→ **Source document**:
━━━━
In mentabolic terms, that means being tuned too specifically to a certain fuel type. Either being hooked on TikToks and not reading or developing an allergy to what would otherwise be fun memes.
Mentabolic Health
I’ll beat this drum even if it gets me in trouble. Short form video is fine. Long form essays are fine. As you can imageine, there are big advantages to being mentabolically flexible. People who demonize short form content are like hidebound proponents of the keto diet. “Deep work” is mentabolic inflexibility – distractions are not so much a hazard to productivity, but inputs that you haven’t yet figured out what to do with.
Humans are like raccoons – we can kind of eat whatever, provided we live an active, outdoorsy lifestyle. My heuristic for this is further explained in Cardio before Chemicals.
Mentabolic health isn’t just about your information diet or exercises. It’s also about physical health, although the connection isn’t as solid nor does it apply to everyone. Personally speaking, physical activity is like my mental vitamins. Lots of walking, jogging, disc golf, cycling, hiking → baseline training, builds my gas tank, keeps my fuel partitioning systems in good shape. Higher intensity training is a bonus, through things like lifting weights and soccer.
━━━━
→ **Raw records**:

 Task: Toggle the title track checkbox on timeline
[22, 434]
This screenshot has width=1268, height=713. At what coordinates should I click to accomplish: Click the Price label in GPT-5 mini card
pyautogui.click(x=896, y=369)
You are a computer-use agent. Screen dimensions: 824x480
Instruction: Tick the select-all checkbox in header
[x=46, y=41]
━━━━
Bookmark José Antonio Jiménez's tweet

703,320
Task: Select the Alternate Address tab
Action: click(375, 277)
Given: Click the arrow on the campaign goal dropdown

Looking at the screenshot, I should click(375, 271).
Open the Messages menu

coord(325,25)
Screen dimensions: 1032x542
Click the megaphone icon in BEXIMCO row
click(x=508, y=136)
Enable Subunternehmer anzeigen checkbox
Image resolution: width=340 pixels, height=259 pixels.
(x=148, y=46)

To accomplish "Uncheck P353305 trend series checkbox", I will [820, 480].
━━━━
→ **Required tasks**:
A. Repeat the passage from the mentabolic health essay, from "In mentabolic terms, that" up to and including "Cardio before Chemicals.".
B. Pick up the mentabolic health essay after its final sentence and keep writing it.

→ **Answers below**:
A.
In mentabolic terms, that means being tuned too specifically to a certain fuel type. Either being hooked on TikToks and not reading or developing an allergy to what would otherwise be fun memes.
Mentabolic Health
I’ll beat this drum even if it gets me in trouble. Short form video is fine. Long form essays are fine. As you can imageine, there are big advantages to being mentabolically flexible. People who demonize short form content are like hidebound proponents of the keto diet. “Deep work” is mentabolic inflexibility – distractions are not so much a hazard to productivity, but inputs that you haven’t yet figured out what to do with.
Humans are like raccoons – we can kind of eat whatever, provided we live an active, outdoorsy lifestyle. My heuristic for this is further explained in Cardio before Chemicals.

B.
Some people don’t feel any improvement in their professional life from being physically fit. Fair enough. If anything, the main, immediate benefit for me is being a more agreeable person. And getting along with people is valuable.
“The ability to get along with people is as purchasable a commodity as sugar and coffee. I pay more for that ability than any under the sun.” — John D. Rockefeller
The other primary benefit is more important. Being in not-bad-shape (I’m not saying become a pro athlete, or even a serious one) means that you’ll be in the game for longer. If your professional peak is decades away… kind of a no brainer to spend some extra time walking, thinking, observing.
A great career isn’t about sprinting harder. It’s about building a bigger tank – and learning to burn the right fuel.
This is such a fun framing!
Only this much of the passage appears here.